The Computational Geometry Week (CG Week) is the premier international forum for advances in computational geometry and its many applications.
The 2020 edition with the 36th International Symposium on Computational Geometry (SoCG 2020) will take place in Zürich, Switzerland, June 22-26, 2020.
When writing or evaluating a SoCG paper, it is important to keep in mind that there are different types of contributions, each with their own strengths. Results of all kinds (theoretical and practical) need to be reproducible and verifiable. To ensure that each submission is evaluated on its own merits, authors need to identify the main strengths of their submissions, as captured by four possible paper types. These paper types are described in detail below, together with their associated evaluation criteria. These criteria will serve as the basis for all reviews, both by PC members and by external subreviewers, and for the subsequent discussion in the PC. There are no quotas for the paper types and submissions can be labeled with more than one paper type at the time of submission.

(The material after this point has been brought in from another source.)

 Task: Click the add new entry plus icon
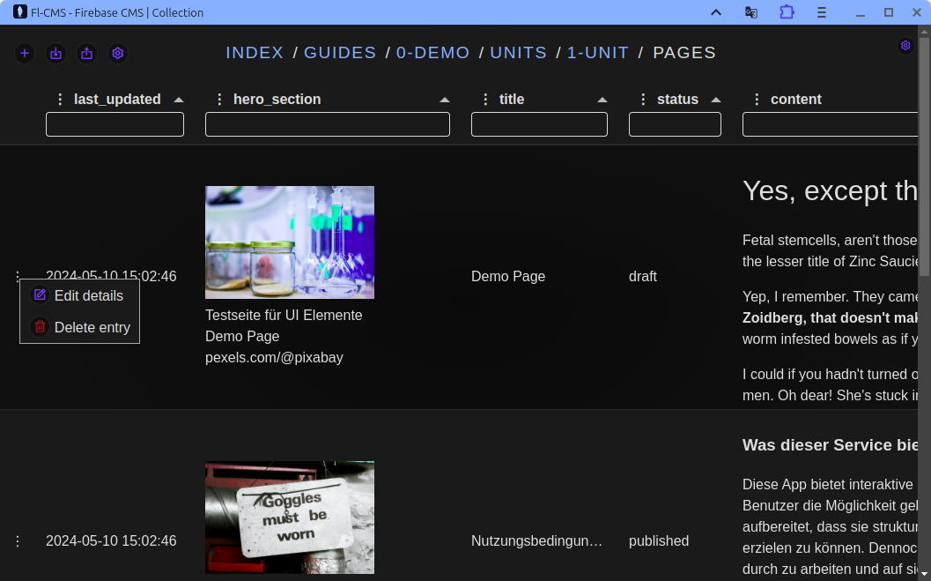[x=25, y=53]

A typical paper will contain theorems and proofs describing new results in discrete or combinatorial geometry, or in topological combinatorics. The paper will primarily be evaluated on its technical depth, the importance of the results, the elegance of the solution, the connection of the problem studied to computational geometry and topology, and the potential future impact on algorithm development.
A typical paper will contain algorithms, data structures, theorems, proofs, or lower bound constructions describing new results on computational geometry problems. The paper will primarily be evaluated on the (mathematical or computational) relevance and importance of the problem studied, its technical depth, the elegance of the solution, and the potential future impact of the results or the proposed new methods and techniques.

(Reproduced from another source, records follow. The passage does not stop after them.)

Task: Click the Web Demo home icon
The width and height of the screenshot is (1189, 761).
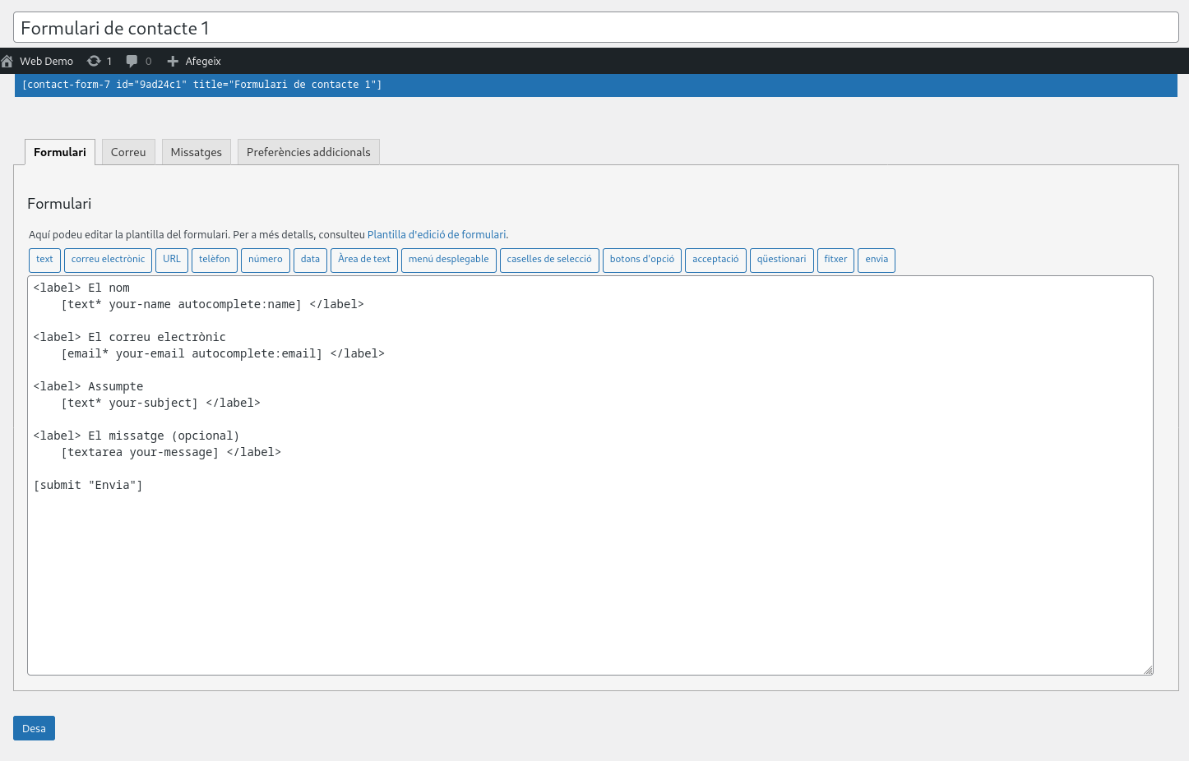Action: coord(7,62)
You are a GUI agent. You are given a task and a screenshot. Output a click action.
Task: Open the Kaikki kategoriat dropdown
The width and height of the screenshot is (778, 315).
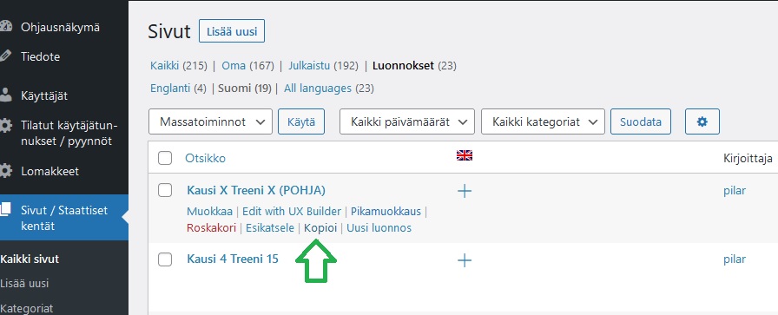tap(543, 121)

Experimental & Implementation
A typical paper will make a clear contribution to the implementation and evaluation of geometric algorithms, such as exact, approximate, or algebraic computation, algorithms engineering, or the experimental evaluation of competing algorithmic approaches. The paper will primarily be evaluated on the completeness and the expected impact of the proposed implementation, the soundness of the experiments, the quality and quantity of testing, and on the general amount of knowledge gained.

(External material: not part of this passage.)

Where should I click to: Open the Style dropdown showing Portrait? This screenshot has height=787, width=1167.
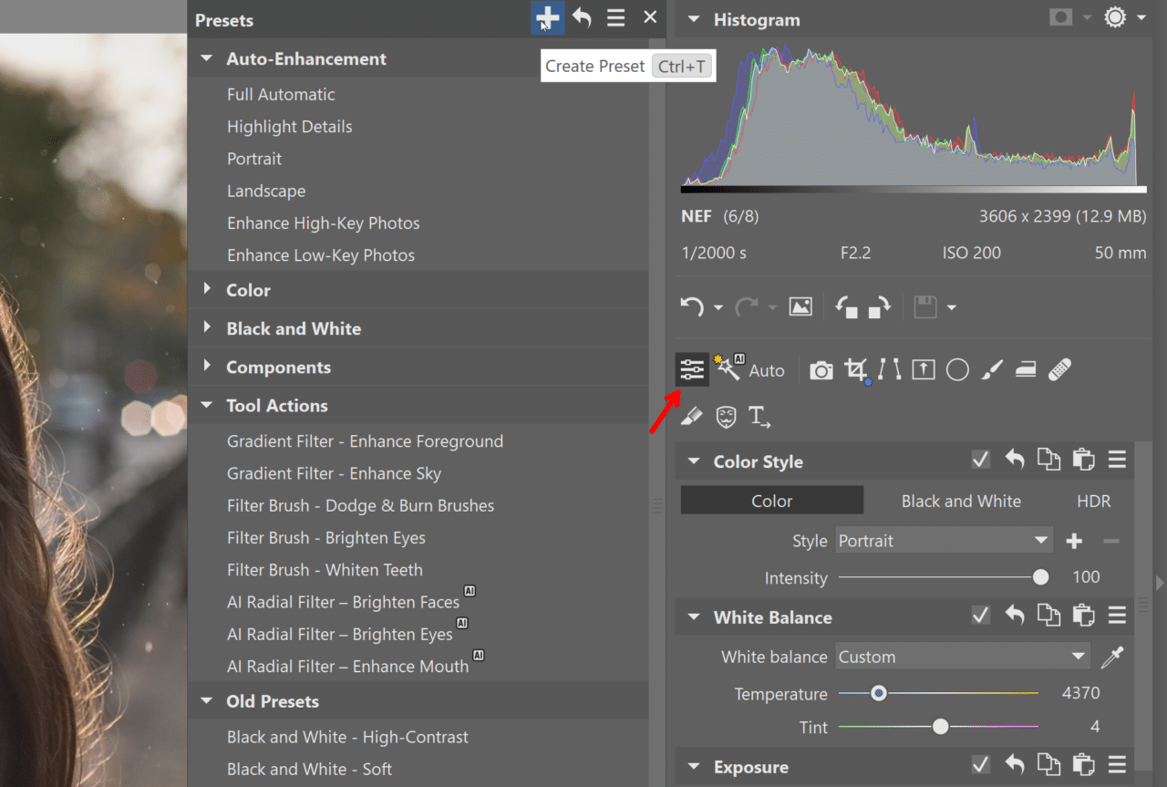click(943, 540)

A typical paper will describe the modeling and algorithmic choices made when developing or adapting computational geometry techniques for an application area. The paper will be primarily evaluated on the soundness of the modeling decisions, the ingenuity of the solution, the effectiveness of the proposed method, and the expected impact in the application area. One might also consider the lesson learned regarding the applicability or suitability of computational geometry tools to the specific area.